__Passage to read__
start

3. Aaahh!!! Real Monsters (1994-1998)
As far as I can tell, Nickelodeon believes that no matter what ... gross = fun. This show was about three hideously miserable monsters that live under a dump and learn how to scare people. Genius. The main monsters were a goblin-thing, a reeking hairy gnome thing that carried around it's eyeballs, and a black and white candy cane that could transform and remove her own guts. All I know is that it was 22 minutes of slime, garbage, and greasy armpits.

2. Pepper Ann (1997-2000)
The makers of "Pepper Ann" seem to think that you can build a show around a dorky girl and her equally dorky friends. In a world where everyone wears overly baggy clothes designed for psychedelic clowns, Pepper Ann deals with the daily trials of going to school and having a younger sister who sounds like Barry White. I always thought it was weird that the show seemed to be inhabited by Fido Dido's, and I only just discovered that the woman who invented that 7-up mascot was the one who pitched the Pepper Ann show. Cripes.

1. Hey Arnold! (1996-2004)

end

__What you need to do__
1. Retype the part of the cartoon countdown that opens with the words containing "2. Pepper Ann" and closes with "Ann show. Cripes.".
2. In the cartoon countdown, what belief does the writer credit Nickelodeon with to explain the nature of Aaahh!!! Real Monsters?
3. Write what comes next in the cartoon countdown, picking up right after its last line.
The data that comes next has nothing to do with the cartoon countdown.

__Collected data__
start

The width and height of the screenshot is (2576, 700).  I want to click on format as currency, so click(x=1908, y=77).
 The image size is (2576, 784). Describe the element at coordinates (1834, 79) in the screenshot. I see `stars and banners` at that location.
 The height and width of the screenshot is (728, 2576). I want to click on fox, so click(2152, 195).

end

__Expected answers__
1.
2. Pepper Ann (1997-2000)
The makers of "Pepper Ann" seem to think that you can build a show around a dorky girl and her equally dorky friends. In a world where everyone wears overly baggy clothes designed for psychedelic clowns, Pepper Ann deals with the daily trials of going to school and having a younger sister who sounds like Barry White. I always thought it was weird that the show seemed to be inhabited by Fido Dido's, and I only just discovered that the woman who invented that 7-up mascot was the one who pitched the Pepper Ann show. Cripes.

2. The writer says Nickelodeon believes that gross equals fun no matter what. That is why the show about three miserable monsters living under a dump amounted to 22 minutes of slime, garbage, and greasy armpits.

3.
The makers of "Hey Arnold!" seem to think that you can build a show around a dorky guy and his equally dorky ... you know what? I think I'm starting to see a trend here. Why is that the eighties were filled with cartoons about warriors, dinosaurs, magical creatures, and giant battling robots, but the nineties gave birth to dozens of shows about regular kids? Ten years earlier any cartoon show would literally blow your mind with an epic opening theme filled with action, adventure, space wars, and lasers. But the shows I've listed might put you to sleep before they even starts. "Hey Arnold" begins with Arnold the football head kid and his ugly friends just walking around. That's it! And what ugly characters they are. It's like a grade school of circus freaks where everyone is jagged, gangly, uni-browed, and misshapen. If you're going to make a show that is hardly interesting enough to follow, why are you making the characters nearly unbearable to look at?

1 comment:

cole d'arc said...

I would argue that Beavis and Butthead had a lot more merit than Rocko's Modern life. Yes, it was ugly but at least made fun of the apathy and shallowness of the youth of the nineties (like me!) while Rocko was a bunch of weird shit paving the way for Sponegebob Squarepants. And Mike Judge learned his lesson and made King of The Hill look presentable.
Way to slam it to Doug and Hey Arnold, though.
I'd successfully purged Peperanne from my memory until reading about it here so damn you for that.